Nickel tungstate
- Names: Other names Nickel(II) tungstate Nickel tungsten oxide

Identifiers
- CAS Number: 14177-51-6;
- 3D model (JSmol): Interactive image;
- ChemSpider: 75997;
- ECHA InfoCard: 100.034.560
- EC Number: 238-032-4;
- PubChem CID: 84240;
- CompTox Dashboard (EPA): DTXSID5065720 ;

Properties
- Chemical formula: NiWO_{4}
- Molar mass: 306.534
- Appearance: green crystals
- Odor: odourless
- Density: 3.3723 g/cm³
- Melting point: 1420 ˚C
- Solubility in water: insoluble
- Solubility: soluble in ammonia

Structure
- Crystal structure: monoclinic crystal system
- Hazards: GHS labelling:
- Pictograms: GHS07: Exclamation mark GHS08: Health hazard
- Signal word: Danger
- Hazard statements: H317, H350i, H372
- Precautionary statements: P201, P260, P280, P308+P313, P405, P501

Related compounds
- Other anions: Nickel(II) chromate Nickel(II) molybdate
- Other cations: Iron(II) tungstate Cobalt(II) tungstate Zinc(II) tungstate

= Nickel tungstate =

Nickel tungstate is an inorganic compound of nickel, tungsten and oxygen, with the chemical formula of NiWO_{4}.

==Preparation==

Nickel tungstate can be prepared by the reaction of nickel(II) nitrate and sodium tungstate:

Ni(NO_{3})_{2} + Na_{2}WO_{4} → NiWO_{4} + 2 NaNO_{3}

Nickel tungstate can also be prepared by the reaction of nickel(II) oxide and tungsten(VI) oxide.

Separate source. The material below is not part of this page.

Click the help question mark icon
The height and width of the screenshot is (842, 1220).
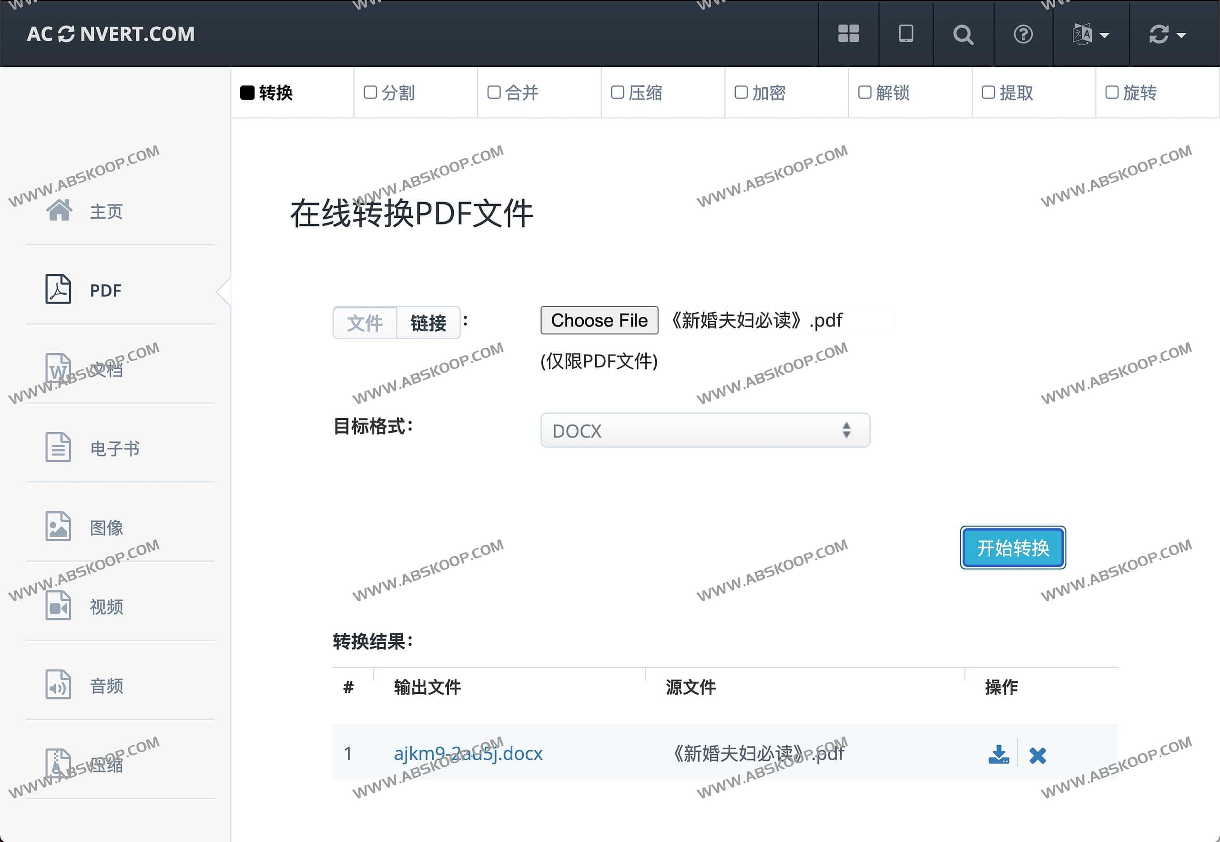coord(1023,34)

It can also be obtained by the reaction of ammonium metatungstate and nickel(II) nitrate or from the reaction of sodium tungstate, nickel(II) chloride and sodium chloride.

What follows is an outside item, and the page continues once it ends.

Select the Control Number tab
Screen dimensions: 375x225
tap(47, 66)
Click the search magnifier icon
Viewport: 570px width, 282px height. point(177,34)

Nickel tungstate undergoes a phase transition at 700 °C.

== Properties ==

Nickel tungstate is a light brown, odourless solid that is insoluble in water. The amorphous form is green and the polycrystalline form is brown. It crystallizes in the wolframite crystal structure of the monoclinic crystal system with space group P2/c (No. 13). The compound is antiferromagnetic.

==Applications==

Nickel tungstate has no commercial uses. It has been examined as a photocatalyst, in humidity sensors, and in dielectric resonators. It is also considered as a "promising" cathode material for asymmetric supercapacitors.

== Other compounds ==
Nickel tungstate forms compounds with ammonia, such as NiWO_{4}·2NH_{3}·H_{2}O which are cyan crystals, NiWO_{4}·4NH_{3} which are green crystals, NiWO_{4}·5NH_{3}·H_{2}O as dark blue crystals or anhydrous NiWO_{4}·6NH_{3} which is crystalline purple, while the octahydrate of hexamine is dark blue.